Almost three million people in the UK have been overcharged by their mobile phone provider, new research has revealed.
Price comparison and switching service uSwitch has found that, on average, each billing error is worth £23 per customer, which equates to more than £63.5 million.
What is more, unless customers challenge a bill, or the provider investigates of its own accord, these charging discrepancies are unlikely to be removed.
The switching service’s poll of 2,000 people found that almost a third of the UK’s mobile users have at some point noticed that their monthly bill was higher than they were expecting. In almost a third (29%) of cases, surprise charges resulted from customers calling premium numbers, while a quarter were for exceeding the data allowance, with, on average, the ‘bill shock charge’ standing at £18.70 or an additional £224.40 a year.
One reason why these mistakes slip through is that one in six mobile phone users says they haven’t checked their bill in the past six months.
Almost half (47%)of Brits say they haven’t done so because they assume it’s correct, while 18% confess that they “could not be bothered” to.
As almost 7% of phone users were not the bill payers on their contract, they may not have seen their bills and may be unaware of any extra or incorrect charges.

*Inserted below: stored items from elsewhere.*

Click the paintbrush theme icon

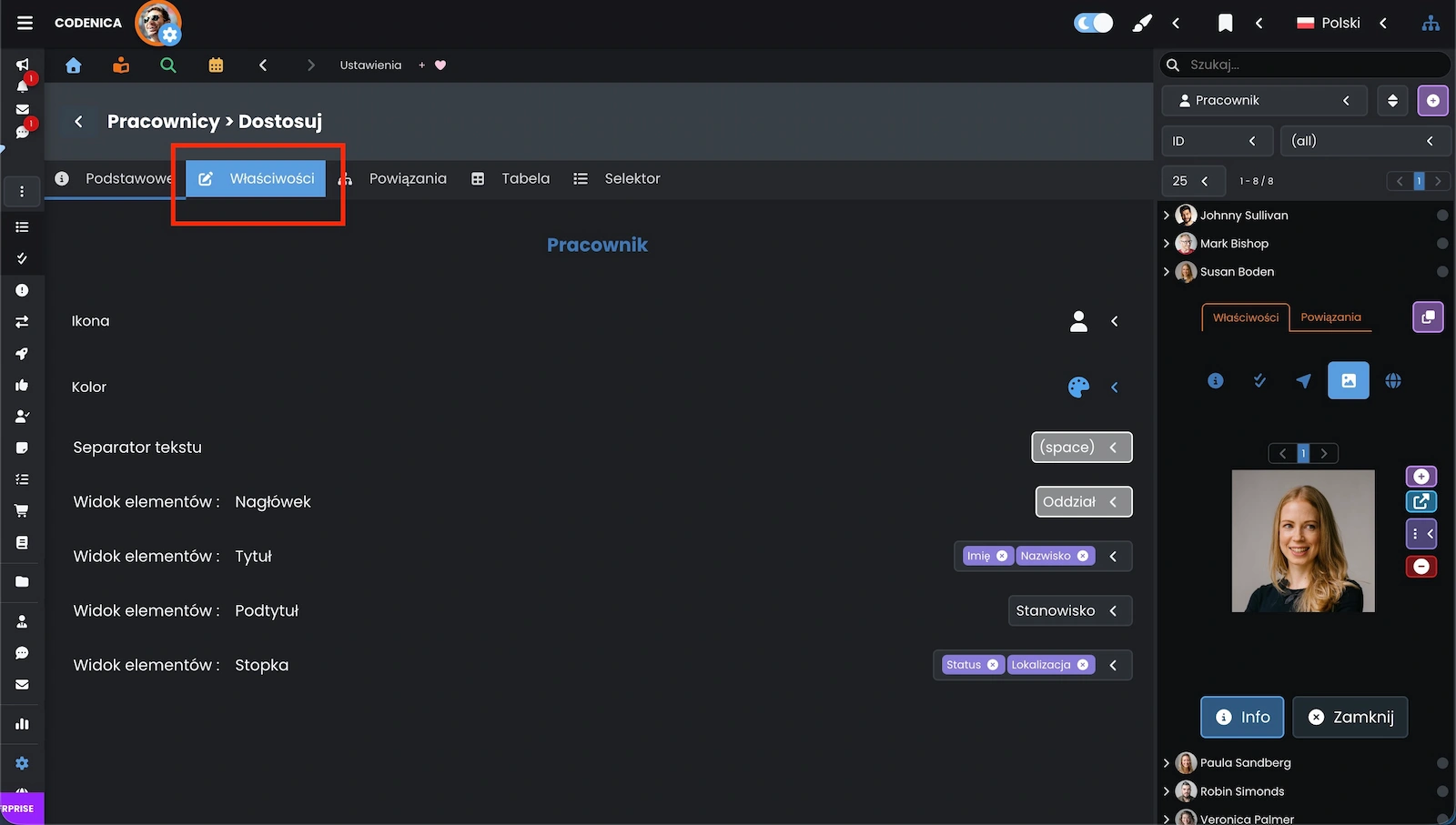[x=1141, y=24]
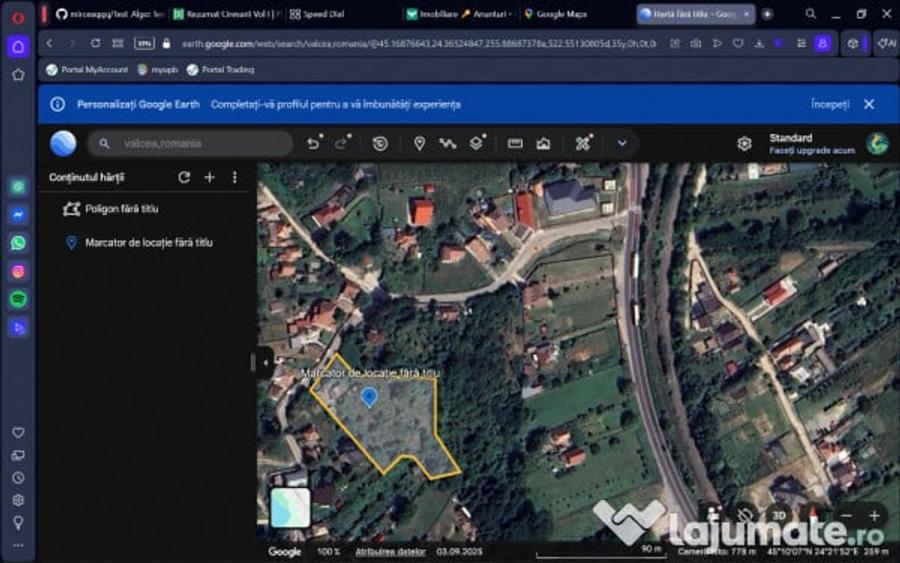The width and height of the screenshot is (900, 563).
Task: Click 'Faceți upgrade acum' link
Action: [811, 150]
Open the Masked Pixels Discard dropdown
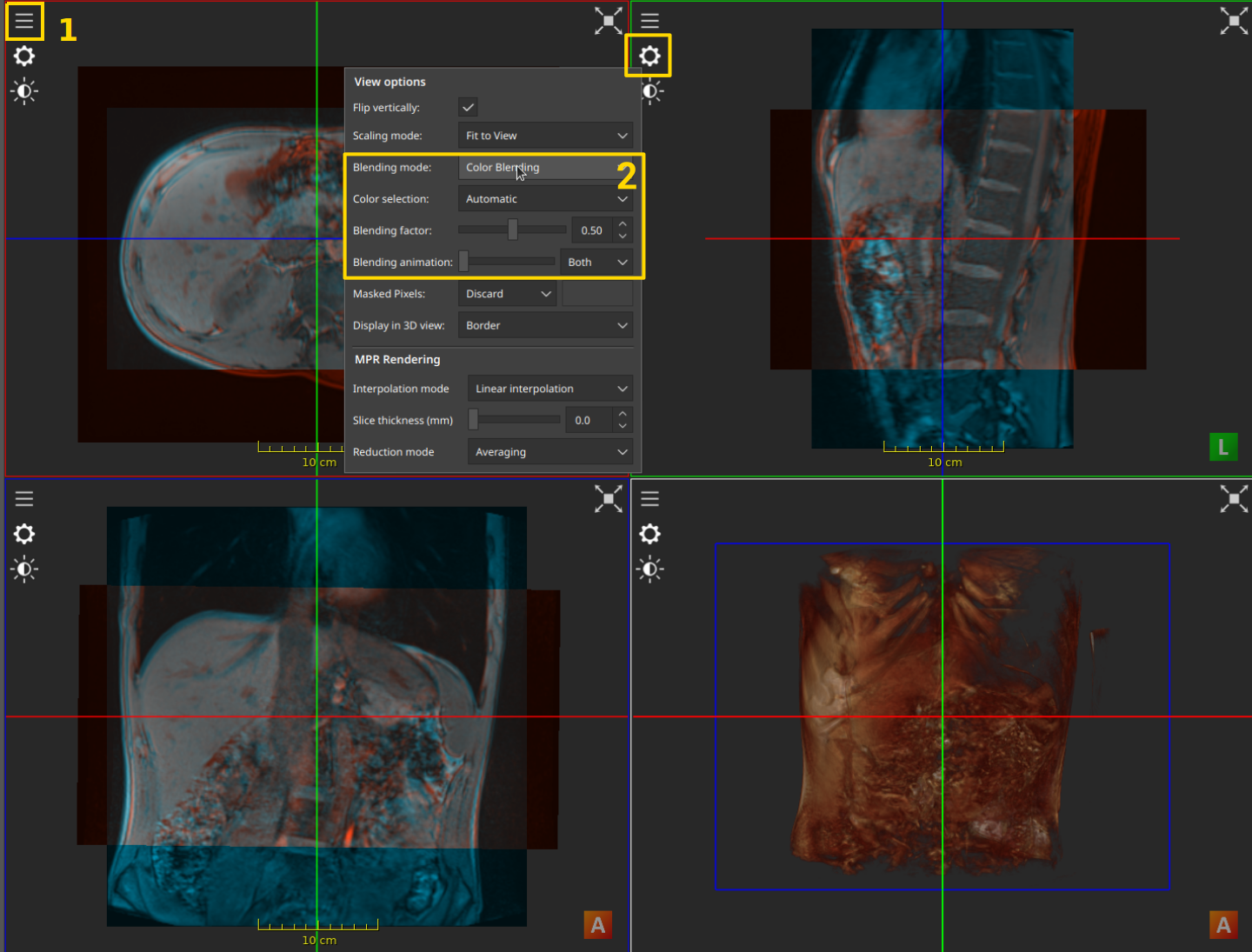 click(507, 294)
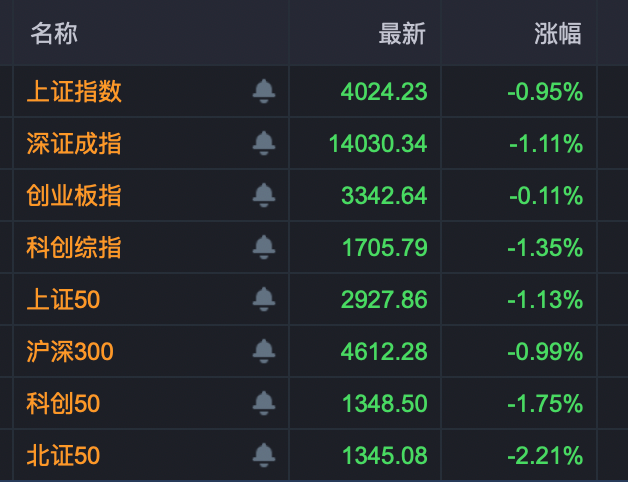Toggle the bell icon for 创业板指
The height and width of the screenshot is (482, 628).
click(264, 195)
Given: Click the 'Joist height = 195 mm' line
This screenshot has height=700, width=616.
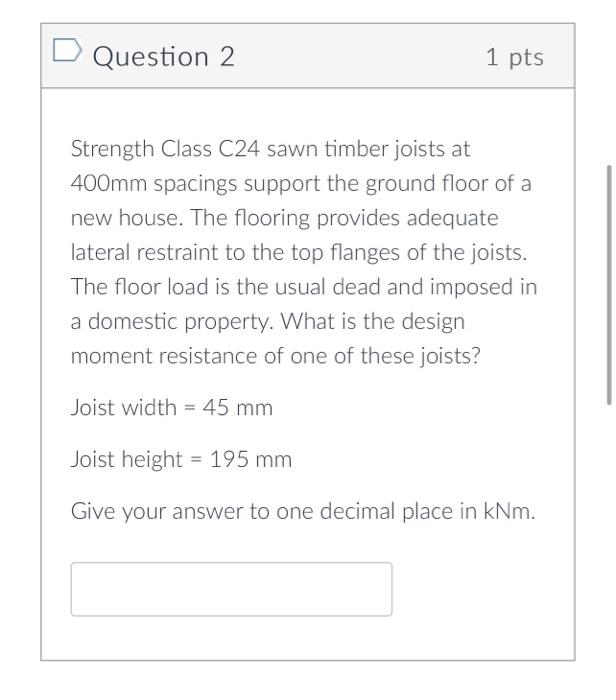Looking at the screenshot, I should point(182,459).
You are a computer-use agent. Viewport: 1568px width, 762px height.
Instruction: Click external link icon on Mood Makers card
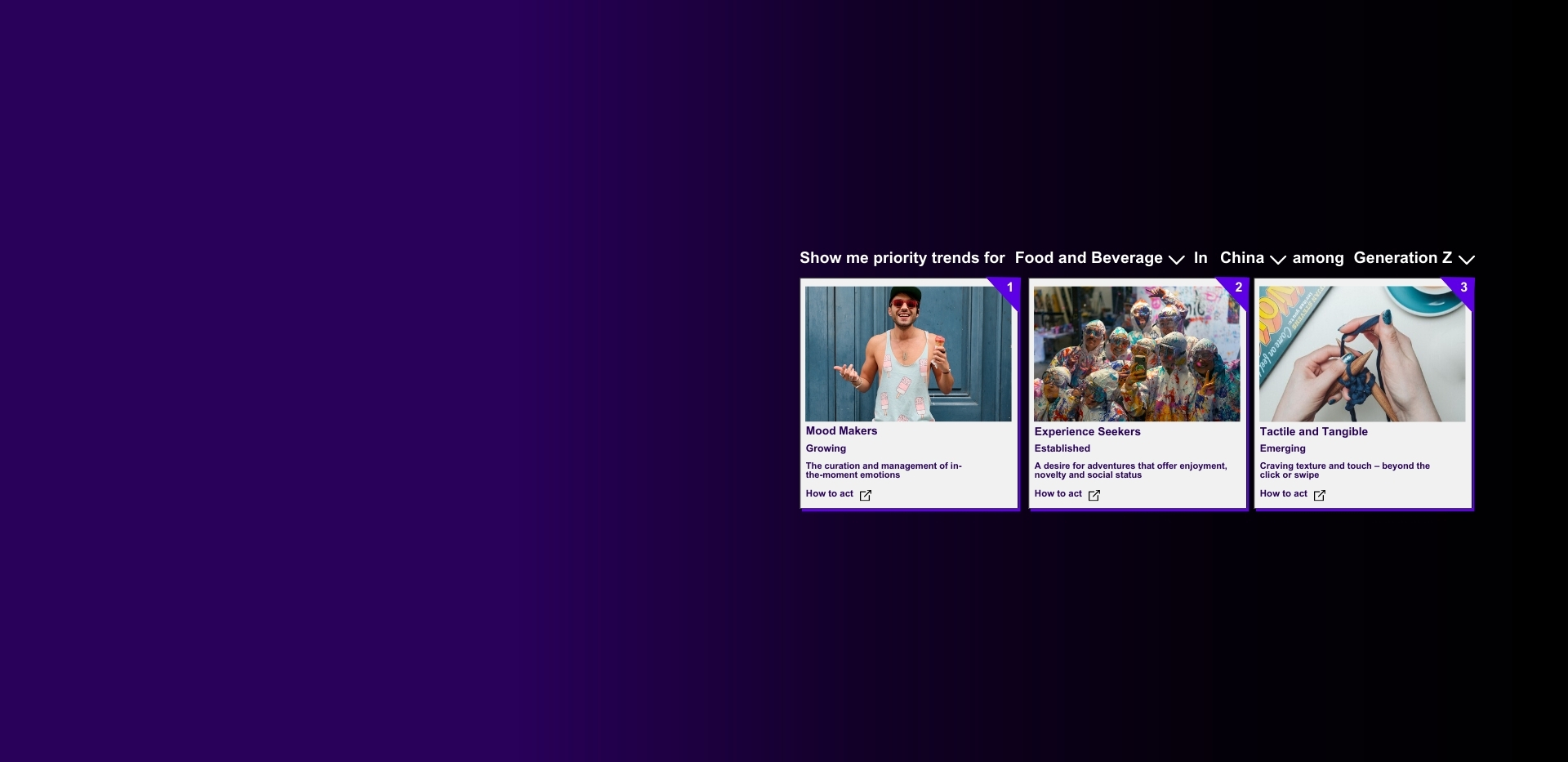pyautogui.click(x=866, y=495)
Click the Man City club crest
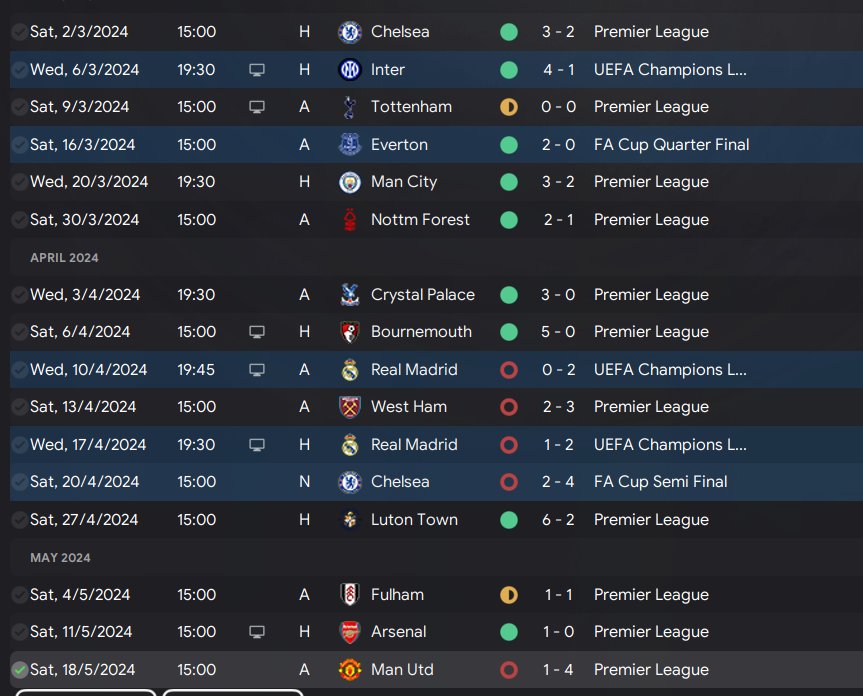Screen dimensions: 863x696 point(350,182)
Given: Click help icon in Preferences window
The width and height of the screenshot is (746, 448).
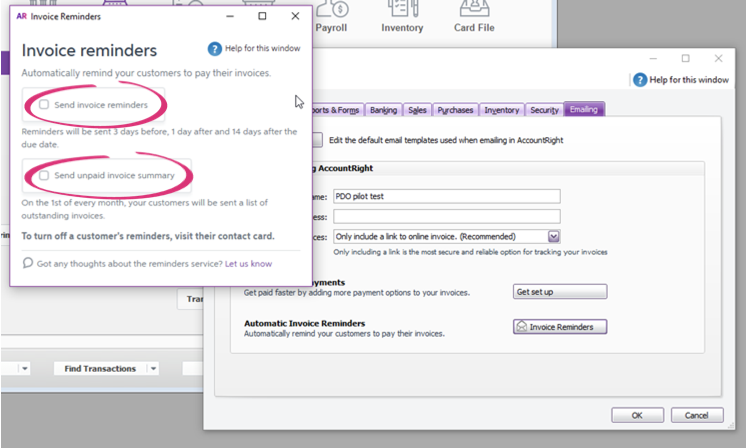Looking at the screenshot, I should (x=640, y=80).
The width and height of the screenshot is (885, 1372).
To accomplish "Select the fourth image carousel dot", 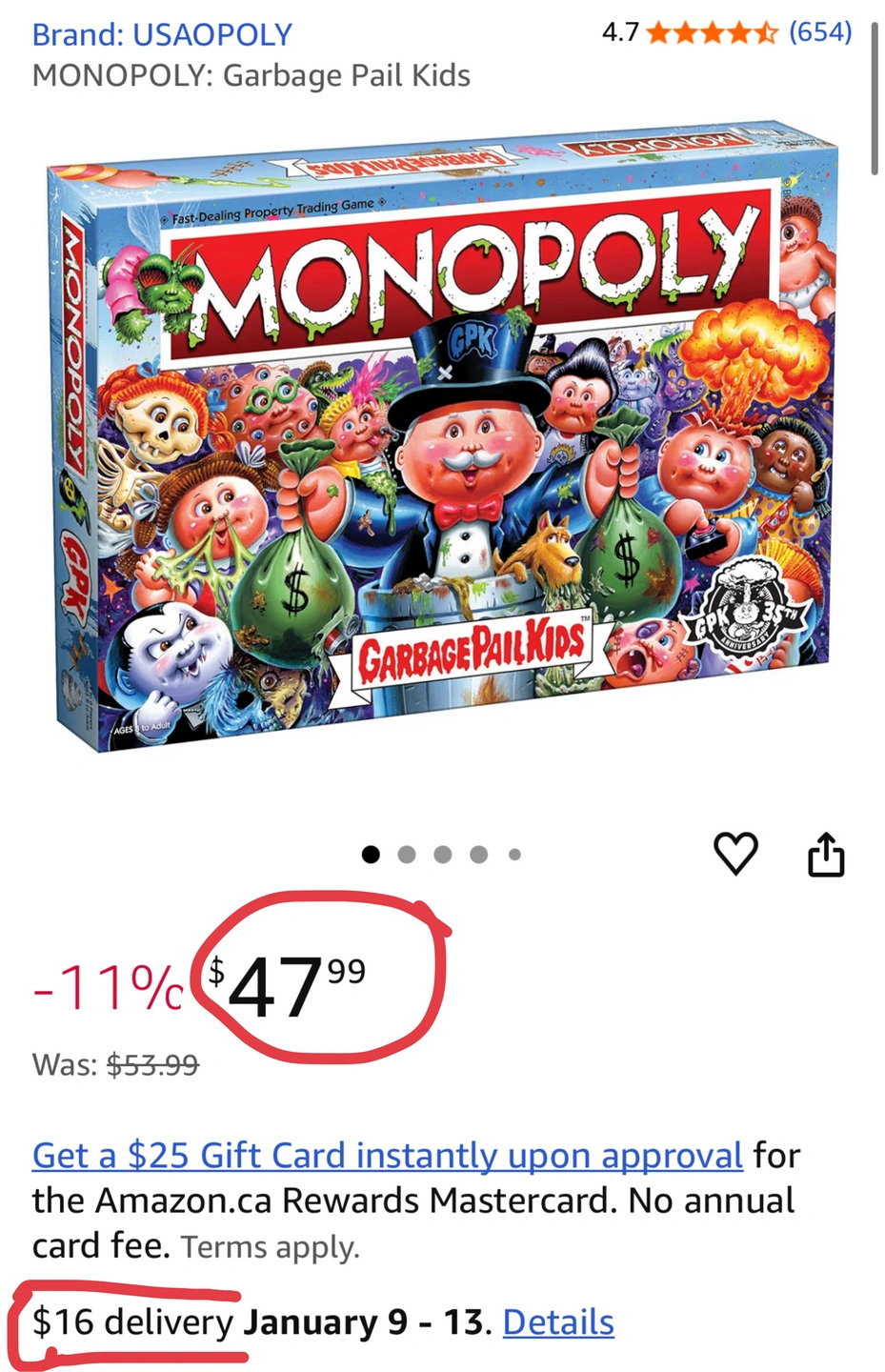I will (x=479, y=855).
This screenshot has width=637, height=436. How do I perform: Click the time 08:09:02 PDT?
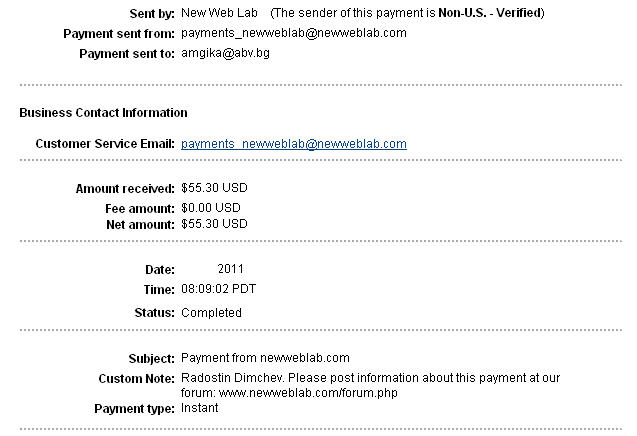point(219,289)
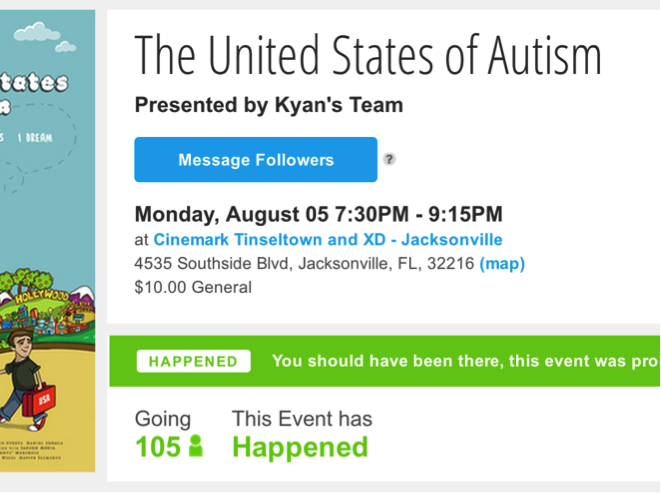The image size is (661, 493).
Task: Open the (map) link beside the address
Action: click(502, 264)
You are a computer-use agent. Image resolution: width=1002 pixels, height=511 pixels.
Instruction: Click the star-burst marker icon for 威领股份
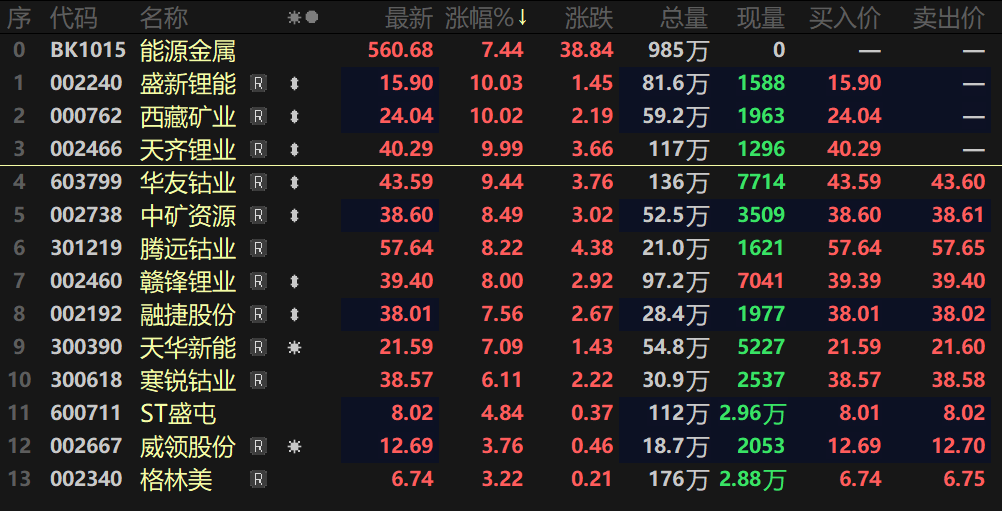point(294,447)
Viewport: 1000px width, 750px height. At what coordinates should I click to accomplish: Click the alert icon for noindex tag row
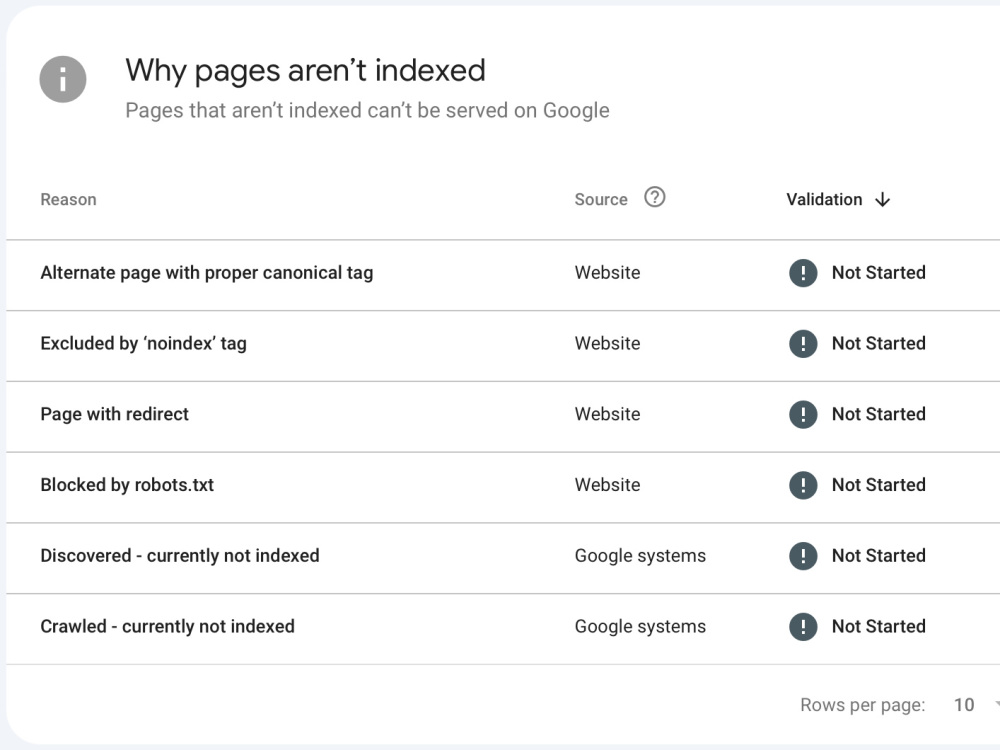click(x=803, y=344)
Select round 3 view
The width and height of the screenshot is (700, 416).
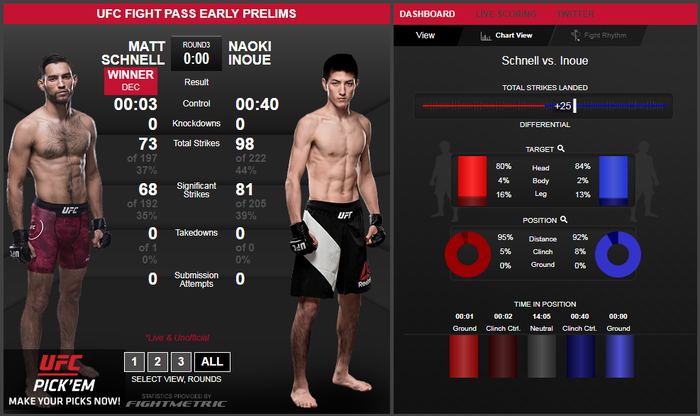(181, 362)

Ru Bhikha, mobiles expert at uSwitch, says: “This research shows the alarmingly high number of billing errors reported by mobile phone users.
“With unexpected charges coming in at around £20, it’s easy to see how, if left unchecked, a great value deal can quickly become a drain on your finances. If you’re regularly going over your allowance or incurring extra charges, it might be that you’re not on the right tariff.
“While networks should be doing all they can to prevent billing errors, they can and do happen so it really does pay to be vigilant. Checking your bill should take just a couple of minutes. If you spot something that you think is a mistake, contact your provider to let it know - you might well find you’re due a refund.”